● 任务目标
请将下列各行从第一行起、到包含“This screenshot has width=744, height=418.”的那一行为止的部分原样打印出来，首尾两行都要包括在内。

(记录)
>>
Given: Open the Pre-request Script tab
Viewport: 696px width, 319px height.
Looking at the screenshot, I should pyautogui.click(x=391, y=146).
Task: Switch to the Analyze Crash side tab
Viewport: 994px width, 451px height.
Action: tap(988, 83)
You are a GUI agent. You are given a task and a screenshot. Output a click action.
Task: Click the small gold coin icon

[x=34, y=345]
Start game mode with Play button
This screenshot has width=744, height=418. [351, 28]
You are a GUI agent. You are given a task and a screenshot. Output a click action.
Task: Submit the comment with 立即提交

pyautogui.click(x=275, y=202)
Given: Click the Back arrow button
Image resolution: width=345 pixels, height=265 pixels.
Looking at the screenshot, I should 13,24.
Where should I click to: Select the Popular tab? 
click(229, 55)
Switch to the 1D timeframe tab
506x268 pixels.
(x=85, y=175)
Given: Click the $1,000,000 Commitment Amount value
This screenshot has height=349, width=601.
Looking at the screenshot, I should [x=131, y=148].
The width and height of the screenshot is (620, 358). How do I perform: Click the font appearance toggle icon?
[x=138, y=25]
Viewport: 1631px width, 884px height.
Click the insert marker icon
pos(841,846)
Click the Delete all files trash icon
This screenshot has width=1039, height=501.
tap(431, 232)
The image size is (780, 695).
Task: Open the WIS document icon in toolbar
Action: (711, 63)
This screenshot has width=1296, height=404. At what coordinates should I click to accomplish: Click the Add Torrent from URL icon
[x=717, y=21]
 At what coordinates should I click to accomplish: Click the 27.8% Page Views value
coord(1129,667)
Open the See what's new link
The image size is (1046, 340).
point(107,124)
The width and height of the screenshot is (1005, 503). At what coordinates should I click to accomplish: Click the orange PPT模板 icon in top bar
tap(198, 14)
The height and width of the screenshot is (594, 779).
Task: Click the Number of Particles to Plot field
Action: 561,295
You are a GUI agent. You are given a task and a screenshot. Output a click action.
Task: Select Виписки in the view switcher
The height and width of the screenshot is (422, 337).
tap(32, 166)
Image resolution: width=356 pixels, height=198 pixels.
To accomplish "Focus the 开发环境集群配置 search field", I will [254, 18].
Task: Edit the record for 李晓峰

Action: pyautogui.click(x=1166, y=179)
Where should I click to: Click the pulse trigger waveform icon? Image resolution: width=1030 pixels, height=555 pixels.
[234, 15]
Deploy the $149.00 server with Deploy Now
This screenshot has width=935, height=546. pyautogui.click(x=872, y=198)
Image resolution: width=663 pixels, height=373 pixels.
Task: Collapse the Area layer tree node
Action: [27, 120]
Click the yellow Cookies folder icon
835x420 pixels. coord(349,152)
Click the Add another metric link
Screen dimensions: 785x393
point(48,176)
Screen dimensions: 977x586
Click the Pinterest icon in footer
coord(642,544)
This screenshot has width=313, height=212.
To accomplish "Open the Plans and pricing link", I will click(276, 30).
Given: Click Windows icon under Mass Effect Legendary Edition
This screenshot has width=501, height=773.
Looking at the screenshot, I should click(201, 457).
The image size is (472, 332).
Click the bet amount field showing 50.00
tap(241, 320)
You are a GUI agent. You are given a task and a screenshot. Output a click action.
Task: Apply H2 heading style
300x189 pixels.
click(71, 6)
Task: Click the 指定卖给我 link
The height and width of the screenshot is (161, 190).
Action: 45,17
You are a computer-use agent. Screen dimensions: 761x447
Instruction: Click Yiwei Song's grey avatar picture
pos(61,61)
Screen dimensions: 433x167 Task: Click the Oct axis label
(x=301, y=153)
<<
● 完成结果
Given: Open the Pre-request Script tab
Viewport: 696px width, 319px height.
Looking at the screenshot, I should pyautogui.click(x=391, y=146).
Task: Switch to the Analyze Crash side tab
Viewport: 994px width, 451px height.
Action: tap(988, 83)
You are a GUI agent. You are given a task and a screenshot. Output a click action.
Task: Click the small gold coin icon

[x=34, y=345]
Start game mode with Play button
This screenshot has width=744, height=418. [351, 28]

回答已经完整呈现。